Arnold Kling is making sense:
How did we get into this mess in the first place? We got here because financial executives took on mortgage credit risk without understanding what they were doing. Some of them were new to the business, like the high-flying Wall Street firms who entered the industry during the boom. Some of them thought they were insulated from risk, because of new derivative hedging instruments. Some of the executives never belonged in the business in the first place, including Dick Syron at Freddie Mac, who in 2003 took over a firm where there was lots of knowledge of mortgage credit risk and proceeded to flout the warnings of experienced middle managers and the Chief Risk Officer about the firm’s plunge into subprime lending. Congressional and Administration meddling in support of “affordable housing” played a role, and those folks are still around working on the latest legislation.

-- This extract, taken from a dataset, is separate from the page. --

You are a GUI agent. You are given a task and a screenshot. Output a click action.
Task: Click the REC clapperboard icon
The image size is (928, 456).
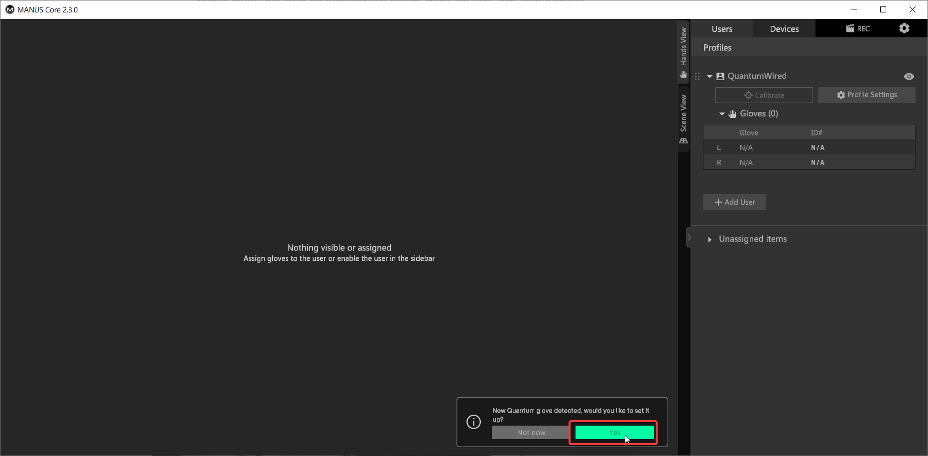click(x=850, y=28)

I am wearing two hats in opposition to the bailout idea. One hat is my libertarian hat, which does not like the power grab. The other hat is the applied financial economics hat, which was my career in the late 1980′s and early 1990′s. Speaking from the latter point of view, I have to warn that nobody involved in the bailout proposal has sufficient knowledge of mortgage credit risk. They are like Dick Syron–in over their heads without realizing it. The last thing we need in the mortgage market is another large, inexperienced player.
No one, no one has said this will solve the problem. No one has said it will solve the major problem in housing and finance.
To answer James’ question, I would have to say that the proposed bailout is probably just stupendously terrible, but it could be incomparably wretched.